Ghosting The Ghost: John Florence’s Board Choice For Main Break Remains His
How (most of) the CT have ignored the design that turned a tapered avalanche into a snowpark.
While enjoying a sunny afternoon in Los Angeles recently, Jordy Smith lobbed a comment, admitting John John’s surfing at Main Break in 2017 may have directly influenced the boards he was riding.
Last year at Margaret River, the majority of the tour near Mr Florence’s stature were on step-ups in the 6’4 and above range.

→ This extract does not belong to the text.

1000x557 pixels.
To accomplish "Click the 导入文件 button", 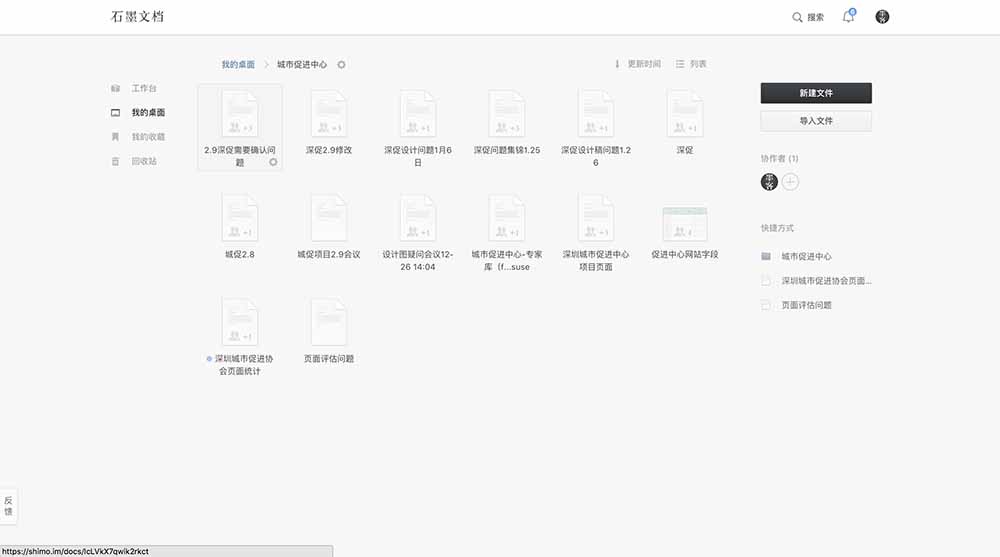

John rode a 6’2 Pyzel Ghost with a wider, stubbier outline and a pulled-in tail.
The result was, without a doubt, the biggest leap forward in rail surfing since Occy won the skins event at Bells in ’97. John played with double overhead walls like toy soldiers.
After JJF turned Main Break into a high-performance mecca, we thought: certainly this year’s event will see top guys riding boards influenced by the outline of JJF’s Pyzel Ghost, a la Simon Anderson’s thruster at Bells, and the rest of the tour following suit.
We were wrong*.
Canvassing the touring contingent, almost all are cracking their standard whips. It appears the page out of John’s book has been crumbled up and forgotten.

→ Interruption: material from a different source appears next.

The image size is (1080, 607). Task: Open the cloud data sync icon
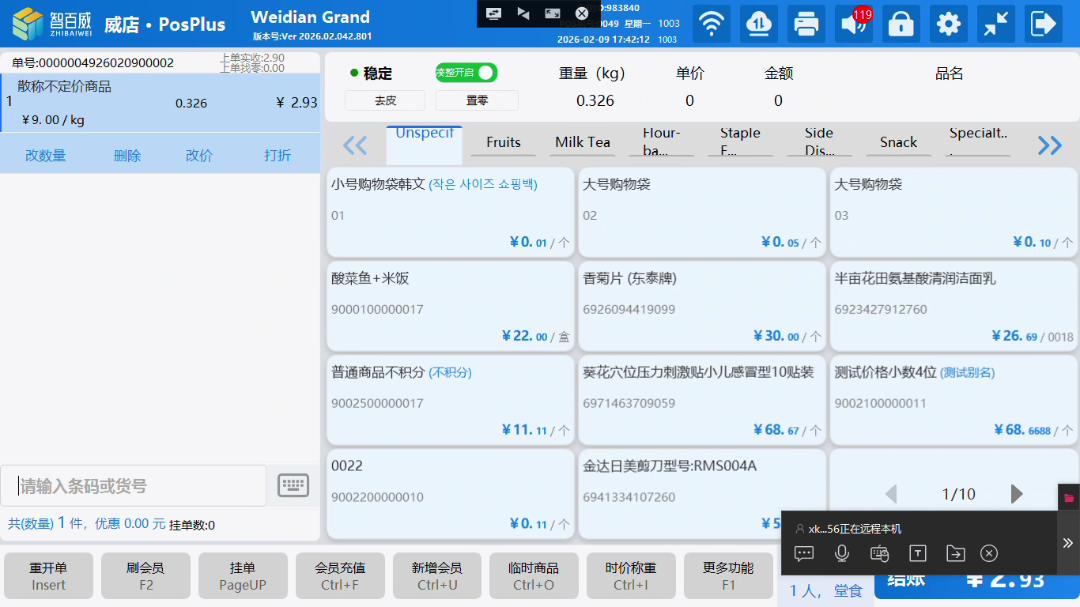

“I haven’t heard anything,” Kelly Slater told Stab when prompted on the subject. “I do think that they will change their approach to the first section and go horizontal instead of bottom turning first”—much the way Mr Florence surfed Main Break last year.
“John’s board looked to have a wide point forward with a narrow round tail, so it handled the speed and size of those waves without looking long, or slow. But, at the end of the day, he just read and rode the waves better.”

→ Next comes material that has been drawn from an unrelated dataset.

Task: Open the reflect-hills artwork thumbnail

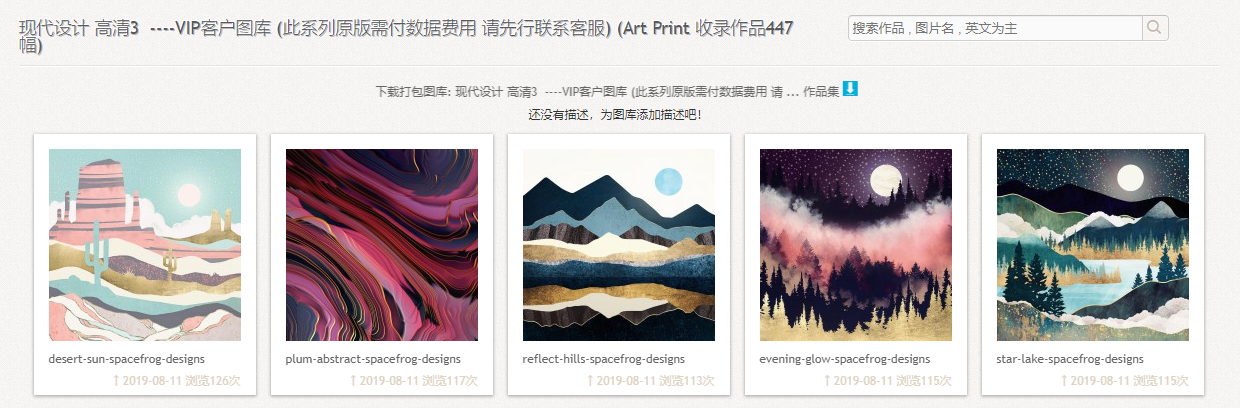Action: coord(619,245)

We spoke to Pipe Master and coach to the professionals, Sir Jake “Snake” Patterson, on the same subject.
“John was miles ahead of everyone last year,” Snake told Stab. “[Main Break’s] a super hard wave to ride when it’s solid, and John was playing with it like a two-foot rip bowl!
But no, it doesn’t seem like the rest of the tour has caught up with what worked so well for John last year. I haven’t seen one other guy have the same design as John’s.”
We asked Jake if Zeke, Kanoa, or any of his guys, had adapted their board’s differently for the event.
“Strangely enough, no. I just think John is a really really good surfer and could ride anything anyway.”
Last, we reached out of Jason Stevenson’s camp, the man who shapes boards for more Men’s CT surfers than any other (don’t start with Joan Duru, Michael Rodriguez, etc, Mayhem). The response was the same.
There has been no request for boards anything like JJF’s Ghost. That model just doesn’t “suit their surfers.”
Apparently, short of Mr Florence, the tour’s given up the Ghost. It will be interesting to see whether John can perform at the same level as last year (and break his terrible streak of results in 2018), or if the loss of his beloved 6’2”, in the semifinals of last year’s Pipe Masters, was truly the end of the board’s (and perhaps even JJF’s) dominant era.
Maybe it wasn’t The Ghost that allowed John to surf in such devastating form after all. Maybe it was just that Ghost. A magic board is truly something to behold.
*EDIT: After speaking with Jon Pyzel today, we learned that Michel Bourez had a few Ghosts built for him in Firewire’s LFT tech, and he might just ride them in the event.